### Excerto fornecido
E pronto, cumpriram-se as eleições. Agora, os eleitores devem regressar a suas casas, às suas actividades, muito sossegadinhos enquanto o presidente preside, o governo governa e os deputados deputam, a bem da nação e cumprindo as normas inquestionáveis remetidas de Bruxelas para fazer funcionar esta espécie de democracia em que nos vamos arrastando.
Os cidadãos votaram e esgotou-se aí a sua intervenção; fizeram o que lhes compete de tempos a tempos para atribuir mandatos de que nunca mais terão notícias porque aos eleitos não é usual prestar contas a alguém, cabendo aos eleitores acatar e cumprir, respeitosamente, as leis e decretos que forem saindo.
Os resultados são conhecidos; com ou sem eles, porém, estava escrito não nas estrelas mas na vida de cada um de nós que os ricos vão enriquecer, os pobres estão seguros de empobrecer e os remediados, coitados, para esses o que não tem remédio remediado está.
«Os dirigentes do PS, com destaque para o seu número um, falam em diálogo – é aconselhável, pelo menos por enquanto, ser-se politicamente correcto – e nada há de mais politicamente correcto do que o diálogo, depois, claro, da estabilidade»
Ao Partido Socialista saiu a taluda da maioria absoluta. Isto é, pode governar como muito bem lhe apetece desde que cumpra as ordens da União Europeia e da NATO. Mas isso não será problema – nunca foi problema – está-lhe na massa do sangue esta certeza inquestionável de que os interesses dos portugueses são exactamente os mesmos dos alemães, dos franceses, dos suecos, dos lituanos e até dos ucranianos, que sem pertencerem à comunidade dos 27 afinal já pertencem.
Os dirigentes do PS, com destaque para o seu número um, falam em diálogo – é aconselhável, pelo menos por enquanto, ser-se politicamente correcto – e nada há de mais politicamente correcto do que o diálogo, depois, claro, da estabilidade.
Interessante. Quem insiste em continuar a falar em diálogo é exactamente quem bloqueou o diálogo para que pudesse haver eleições, com a prestimosa colaboração de Sua Excelência o Venerando Chefe de Estado. E assim convergiram ambos, em manobra estruturada, com a mira em objectivos diferentes: um apostando na maioria absoluta, o outro convicto de que desta vez é que era, teria o seu adorado bloco central.
Ora conhecemos os resultados e, tal como no futebol, é isso que fica para a história com as respectivas consequências.
Como chegámos, porém, a estes resultados? Aí está uma história de que mesmo a História se esquecerá até que seja necessário voltar a cumprir o ritual para, logo a seguir, tudo se apagar de novo. Os cidadãos movem uma roda viciada que garante prémios chorudos, mas só a uma escassa minoria, a mesma de sempre.
O poder da mentira
A marcação de eleições, a pré-campanha e a campanha propriamente dita são espaços de fait divers em que o acessório é fundamental e o fundamental não interessa para nada porque faz pensar antes de decidir e a última coisa que se deseja é que os eleitores pensam, se esclareçam. Isso sim seria um perigo, capaz até de por em causa essa coisa de tanta utilidade para a estabilidade como é o voto útil.

### Exercícios
1. Reescreva de forma mais breve o parágrafo do excerto acima que começa por «Ao Partido Socialista saiu a taluda», mantendo os factos principais.
2. Por favor, transcreva do excerto acima, sem qualquer alteração, o trecho que vai de «Ao Partido Socialista» até «claro, da estabilidade.».

### Conjunto de dados
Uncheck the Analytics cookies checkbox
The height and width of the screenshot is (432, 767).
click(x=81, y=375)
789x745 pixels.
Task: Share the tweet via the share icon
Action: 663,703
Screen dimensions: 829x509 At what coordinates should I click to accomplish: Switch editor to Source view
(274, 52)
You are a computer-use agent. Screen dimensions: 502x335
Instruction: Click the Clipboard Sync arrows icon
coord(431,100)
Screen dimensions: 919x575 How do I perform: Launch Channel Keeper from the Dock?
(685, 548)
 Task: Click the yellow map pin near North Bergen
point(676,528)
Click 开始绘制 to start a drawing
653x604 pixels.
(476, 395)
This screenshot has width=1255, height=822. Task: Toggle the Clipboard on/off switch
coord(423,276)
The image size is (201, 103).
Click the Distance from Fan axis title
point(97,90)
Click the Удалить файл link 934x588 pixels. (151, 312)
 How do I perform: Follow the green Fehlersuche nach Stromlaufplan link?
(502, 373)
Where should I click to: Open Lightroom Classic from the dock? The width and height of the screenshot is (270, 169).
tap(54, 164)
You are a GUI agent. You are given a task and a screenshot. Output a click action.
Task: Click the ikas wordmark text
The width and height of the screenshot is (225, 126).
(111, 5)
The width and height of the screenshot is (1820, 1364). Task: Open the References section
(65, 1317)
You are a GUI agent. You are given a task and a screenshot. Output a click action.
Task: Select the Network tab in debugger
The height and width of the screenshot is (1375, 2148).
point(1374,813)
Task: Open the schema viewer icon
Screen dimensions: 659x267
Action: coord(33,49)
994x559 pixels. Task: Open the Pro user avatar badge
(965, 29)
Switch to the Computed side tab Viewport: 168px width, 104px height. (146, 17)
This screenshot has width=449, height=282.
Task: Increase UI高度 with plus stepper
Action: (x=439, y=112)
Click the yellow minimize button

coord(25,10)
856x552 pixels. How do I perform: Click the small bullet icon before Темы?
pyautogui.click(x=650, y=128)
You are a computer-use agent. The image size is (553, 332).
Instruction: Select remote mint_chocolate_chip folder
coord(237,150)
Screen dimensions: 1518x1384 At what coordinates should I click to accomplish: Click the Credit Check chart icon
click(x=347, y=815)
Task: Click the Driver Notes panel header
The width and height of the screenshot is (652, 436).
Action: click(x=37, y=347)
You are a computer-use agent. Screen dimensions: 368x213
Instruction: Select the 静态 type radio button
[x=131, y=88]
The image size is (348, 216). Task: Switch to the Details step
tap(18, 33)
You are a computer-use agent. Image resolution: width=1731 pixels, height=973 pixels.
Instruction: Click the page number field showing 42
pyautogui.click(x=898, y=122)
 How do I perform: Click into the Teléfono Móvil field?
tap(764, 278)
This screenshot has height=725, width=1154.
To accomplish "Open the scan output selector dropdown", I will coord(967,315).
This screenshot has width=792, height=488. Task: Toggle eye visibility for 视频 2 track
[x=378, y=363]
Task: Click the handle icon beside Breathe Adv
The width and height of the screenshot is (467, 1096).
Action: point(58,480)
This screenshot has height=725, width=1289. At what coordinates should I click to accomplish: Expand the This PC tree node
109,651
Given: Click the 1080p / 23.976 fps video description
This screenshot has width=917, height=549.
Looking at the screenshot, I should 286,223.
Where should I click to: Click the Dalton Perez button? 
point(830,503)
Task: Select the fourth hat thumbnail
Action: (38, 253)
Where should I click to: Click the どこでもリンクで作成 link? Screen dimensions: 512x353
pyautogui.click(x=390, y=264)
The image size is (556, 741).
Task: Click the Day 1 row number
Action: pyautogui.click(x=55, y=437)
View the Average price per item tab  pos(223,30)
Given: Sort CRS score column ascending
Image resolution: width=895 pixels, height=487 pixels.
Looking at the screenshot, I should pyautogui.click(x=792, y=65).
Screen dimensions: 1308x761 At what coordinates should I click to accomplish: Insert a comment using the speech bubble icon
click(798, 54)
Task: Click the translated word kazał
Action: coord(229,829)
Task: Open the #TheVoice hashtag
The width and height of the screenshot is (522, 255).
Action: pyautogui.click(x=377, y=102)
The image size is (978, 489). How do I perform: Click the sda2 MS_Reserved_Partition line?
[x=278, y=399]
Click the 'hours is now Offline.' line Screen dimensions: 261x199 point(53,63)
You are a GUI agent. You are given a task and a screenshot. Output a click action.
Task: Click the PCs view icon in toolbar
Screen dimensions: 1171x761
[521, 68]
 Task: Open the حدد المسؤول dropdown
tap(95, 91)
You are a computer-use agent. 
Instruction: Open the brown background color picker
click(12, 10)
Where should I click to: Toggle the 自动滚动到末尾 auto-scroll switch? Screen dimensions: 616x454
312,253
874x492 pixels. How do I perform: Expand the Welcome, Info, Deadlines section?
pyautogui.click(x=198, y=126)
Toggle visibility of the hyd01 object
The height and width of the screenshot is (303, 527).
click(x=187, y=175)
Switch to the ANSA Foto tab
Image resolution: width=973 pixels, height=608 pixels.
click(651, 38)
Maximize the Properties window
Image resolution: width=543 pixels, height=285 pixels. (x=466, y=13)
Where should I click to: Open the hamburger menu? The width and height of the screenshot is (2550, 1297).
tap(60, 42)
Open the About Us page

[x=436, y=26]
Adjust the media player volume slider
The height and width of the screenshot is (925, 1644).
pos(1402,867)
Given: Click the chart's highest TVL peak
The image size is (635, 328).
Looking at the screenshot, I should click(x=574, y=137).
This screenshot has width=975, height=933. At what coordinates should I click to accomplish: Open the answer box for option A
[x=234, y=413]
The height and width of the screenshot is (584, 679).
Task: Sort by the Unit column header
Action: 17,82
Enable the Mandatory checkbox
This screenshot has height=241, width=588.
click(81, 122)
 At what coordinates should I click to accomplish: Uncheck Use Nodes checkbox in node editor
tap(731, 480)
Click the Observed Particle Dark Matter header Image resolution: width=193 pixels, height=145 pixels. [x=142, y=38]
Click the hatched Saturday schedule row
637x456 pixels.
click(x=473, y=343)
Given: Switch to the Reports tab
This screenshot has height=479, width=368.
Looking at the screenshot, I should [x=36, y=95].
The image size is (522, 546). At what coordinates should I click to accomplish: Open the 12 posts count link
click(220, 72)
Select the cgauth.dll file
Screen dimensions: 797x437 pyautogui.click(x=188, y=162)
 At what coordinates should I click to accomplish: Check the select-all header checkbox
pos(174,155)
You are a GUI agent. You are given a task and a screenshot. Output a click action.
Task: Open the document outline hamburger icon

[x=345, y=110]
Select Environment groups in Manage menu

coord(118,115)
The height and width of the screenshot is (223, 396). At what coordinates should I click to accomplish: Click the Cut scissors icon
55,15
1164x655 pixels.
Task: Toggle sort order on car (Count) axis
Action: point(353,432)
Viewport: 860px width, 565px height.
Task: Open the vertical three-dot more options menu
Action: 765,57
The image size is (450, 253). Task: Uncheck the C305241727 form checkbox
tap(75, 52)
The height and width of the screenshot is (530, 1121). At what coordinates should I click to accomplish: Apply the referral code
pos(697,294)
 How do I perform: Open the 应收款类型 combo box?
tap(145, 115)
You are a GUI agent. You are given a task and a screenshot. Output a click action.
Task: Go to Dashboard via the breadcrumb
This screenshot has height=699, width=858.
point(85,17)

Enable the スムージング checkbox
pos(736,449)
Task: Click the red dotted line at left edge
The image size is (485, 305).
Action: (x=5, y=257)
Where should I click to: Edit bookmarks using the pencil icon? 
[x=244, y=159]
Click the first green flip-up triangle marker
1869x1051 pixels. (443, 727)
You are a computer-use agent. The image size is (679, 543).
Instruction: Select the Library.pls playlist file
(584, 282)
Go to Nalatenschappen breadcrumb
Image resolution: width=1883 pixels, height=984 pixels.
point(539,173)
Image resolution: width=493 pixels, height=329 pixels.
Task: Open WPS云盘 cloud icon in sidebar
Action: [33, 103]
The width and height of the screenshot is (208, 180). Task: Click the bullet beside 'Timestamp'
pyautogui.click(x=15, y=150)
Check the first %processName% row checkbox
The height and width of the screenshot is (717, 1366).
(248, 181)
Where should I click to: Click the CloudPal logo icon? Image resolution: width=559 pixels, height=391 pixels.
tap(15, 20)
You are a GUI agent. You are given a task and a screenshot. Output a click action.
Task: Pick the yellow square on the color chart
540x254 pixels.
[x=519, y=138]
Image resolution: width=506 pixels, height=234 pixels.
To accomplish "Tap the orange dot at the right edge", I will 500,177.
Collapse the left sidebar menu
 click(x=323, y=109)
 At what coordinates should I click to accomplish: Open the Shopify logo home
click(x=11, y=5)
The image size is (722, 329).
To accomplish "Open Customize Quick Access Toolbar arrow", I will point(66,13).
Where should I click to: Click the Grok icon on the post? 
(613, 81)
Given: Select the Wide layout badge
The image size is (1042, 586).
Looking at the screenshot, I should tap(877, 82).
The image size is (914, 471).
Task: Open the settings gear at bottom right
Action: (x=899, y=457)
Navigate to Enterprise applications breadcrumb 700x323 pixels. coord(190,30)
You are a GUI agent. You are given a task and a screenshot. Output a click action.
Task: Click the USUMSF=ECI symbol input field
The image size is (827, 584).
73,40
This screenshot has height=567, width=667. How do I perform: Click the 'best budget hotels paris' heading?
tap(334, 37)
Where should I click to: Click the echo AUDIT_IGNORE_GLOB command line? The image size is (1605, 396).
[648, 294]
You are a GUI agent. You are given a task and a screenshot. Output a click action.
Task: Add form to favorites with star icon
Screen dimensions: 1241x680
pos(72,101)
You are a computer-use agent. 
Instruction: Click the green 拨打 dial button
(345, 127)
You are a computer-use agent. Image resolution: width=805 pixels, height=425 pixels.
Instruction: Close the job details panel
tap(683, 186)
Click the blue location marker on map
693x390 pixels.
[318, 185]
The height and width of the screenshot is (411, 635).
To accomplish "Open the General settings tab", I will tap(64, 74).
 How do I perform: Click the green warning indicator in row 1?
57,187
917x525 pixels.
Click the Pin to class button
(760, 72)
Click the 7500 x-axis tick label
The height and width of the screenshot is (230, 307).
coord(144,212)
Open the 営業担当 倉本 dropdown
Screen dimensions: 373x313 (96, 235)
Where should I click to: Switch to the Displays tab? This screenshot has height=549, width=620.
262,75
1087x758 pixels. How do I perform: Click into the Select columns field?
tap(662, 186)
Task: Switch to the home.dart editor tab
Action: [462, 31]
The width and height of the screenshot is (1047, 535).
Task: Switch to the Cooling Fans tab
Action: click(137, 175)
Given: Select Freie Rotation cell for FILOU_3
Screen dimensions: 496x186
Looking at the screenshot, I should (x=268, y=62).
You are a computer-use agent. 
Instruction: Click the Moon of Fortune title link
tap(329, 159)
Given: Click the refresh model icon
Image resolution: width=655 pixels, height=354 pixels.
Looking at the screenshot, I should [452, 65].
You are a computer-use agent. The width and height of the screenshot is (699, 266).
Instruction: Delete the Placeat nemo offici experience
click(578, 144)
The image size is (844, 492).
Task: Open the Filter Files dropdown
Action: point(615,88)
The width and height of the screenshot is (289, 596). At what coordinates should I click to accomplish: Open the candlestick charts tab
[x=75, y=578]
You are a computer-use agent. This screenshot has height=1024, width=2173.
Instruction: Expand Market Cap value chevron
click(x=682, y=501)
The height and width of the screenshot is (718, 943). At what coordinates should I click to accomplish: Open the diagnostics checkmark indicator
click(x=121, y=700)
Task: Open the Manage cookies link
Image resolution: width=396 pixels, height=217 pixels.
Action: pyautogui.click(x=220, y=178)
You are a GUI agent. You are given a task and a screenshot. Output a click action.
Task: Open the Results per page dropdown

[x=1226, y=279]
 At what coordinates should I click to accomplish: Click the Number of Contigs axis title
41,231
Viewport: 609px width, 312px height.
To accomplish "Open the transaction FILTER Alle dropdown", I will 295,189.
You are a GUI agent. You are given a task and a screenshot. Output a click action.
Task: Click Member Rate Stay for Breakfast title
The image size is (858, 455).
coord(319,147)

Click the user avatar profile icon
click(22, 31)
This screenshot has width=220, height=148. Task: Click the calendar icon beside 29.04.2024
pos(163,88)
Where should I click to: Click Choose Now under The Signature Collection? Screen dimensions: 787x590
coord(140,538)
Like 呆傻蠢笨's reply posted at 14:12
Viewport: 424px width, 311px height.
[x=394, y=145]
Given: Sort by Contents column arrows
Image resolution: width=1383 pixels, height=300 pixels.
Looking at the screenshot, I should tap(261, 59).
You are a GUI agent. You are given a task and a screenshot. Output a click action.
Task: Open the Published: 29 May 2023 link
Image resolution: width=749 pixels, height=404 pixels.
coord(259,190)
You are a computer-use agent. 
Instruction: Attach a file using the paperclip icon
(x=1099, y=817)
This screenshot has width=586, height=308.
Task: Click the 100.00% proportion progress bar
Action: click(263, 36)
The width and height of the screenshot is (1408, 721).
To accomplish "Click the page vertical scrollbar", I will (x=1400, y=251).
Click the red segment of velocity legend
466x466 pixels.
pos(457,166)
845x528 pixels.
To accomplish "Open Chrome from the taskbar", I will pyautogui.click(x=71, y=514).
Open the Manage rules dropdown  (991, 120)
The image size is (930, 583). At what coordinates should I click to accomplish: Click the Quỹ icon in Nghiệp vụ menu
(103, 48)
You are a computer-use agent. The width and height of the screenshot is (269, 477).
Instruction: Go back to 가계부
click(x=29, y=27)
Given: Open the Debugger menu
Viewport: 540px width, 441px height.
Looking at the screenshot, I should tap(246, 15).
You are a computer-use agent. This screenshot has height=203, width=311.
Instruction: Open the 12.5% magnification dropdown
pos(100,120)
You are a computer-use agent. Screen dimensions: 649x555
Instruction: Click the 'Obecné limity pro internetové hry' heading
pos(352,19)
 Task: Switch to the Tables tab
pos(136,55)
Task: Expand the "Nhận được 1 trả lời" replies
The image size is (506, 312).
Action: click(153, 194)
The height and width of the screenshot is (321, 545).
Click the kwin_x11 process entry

### Soluções
1. O Partido Socialista conseguiu a maioria absoluta e pode governar como quiser, desde que cumpra as ordens da União Europeia e da NATO. Isso nunca foi nem será problema, porque o partido tem a certeza de que os interesses dos portugueses são os mesmos dos alemães, franceses, suecos, lituanos e até dos ucranianos, que, sem pertencerem à comunidade dos 27, afinal já pertencem.

2.
Ao Partido Socialista saiu a taluda da maioria absoluta. Isto é, pode governar como muito bem lhe apetece desde que cumpra as ordens da União Europeia e da NATO. Mas isso não será problema – nunca foi problema – está-lhe na massa do sangue esta certeza inquestionável de que os interesses dos portugueses são exactamente os mesmos dos alemães, dos franceses, dos suecos, dos lituanos e até dos ucranianos, que sem pertencerem à comunidade dos 27 afinal já pertencem.
Os dirigentes do PS, com destaque para o seu número um, falam em diálogo – é aconselhável, pelo menos por enquanto, ser-se politicamente correcto – e nada há de mais politicamente correcto do que o diálogo, depois, claro, da estabilidade.